For some backstory, we used to support classes such as `bg-[--my-color]`
that resolved as-if you wrote `bg-[var(--my-color)]`.
The is issue is that some newer CSS properties accepts dashed-idents
(without the `var(…)`). This means that some properties accept
`view-timeline-name: --my-name;` (see:
https://developer.mozilla.org/en-US/docs/Web/CSS/view-timeline-name).
To make this a tiny bit worse, these properties _also_ accept
`var(--my-name-reference)` where the variable `--my-name-reference`
could reference a dashed-ident such as `--my-name`.
This makes the `bg-[--my-color]` ambiguous because we don't know if you
want `var(--my-color)` or `--my-color`.
With this PR, we bring back the automatic var injection feature as
syntactic sugar, but we use a different syntax to avoid the ambiguity.
Instead of `bg-[--my-color]`, you can now write `bg-(--my-color)` to get
the same effect as `bg-[var(--my-color)]`.

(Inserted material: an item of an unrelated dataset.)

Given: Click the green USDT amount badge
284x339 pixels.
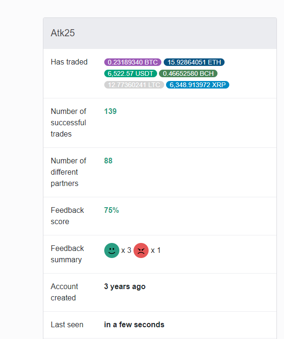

This also applies to modifiers, so `bg-red-500/[var(--my-opacity)]` can
be written as `bg-red-500/(--my-opacity)`. To go full circle, you can
rewrite `bg-[var(--my-color)]/[var(--my-opacity)]` as
`bg-(--my-color)/(--my-opacity)`.
---
This is implemented as syntactical sugar at the parsing stage and
handled when re-printing. Internally the system (and every plugin) still
see the proper `var(--my-color)` value.
Since this is also handled during printing of the candidate, codemods
don't need to be changed but they will provide the newly updated syntax.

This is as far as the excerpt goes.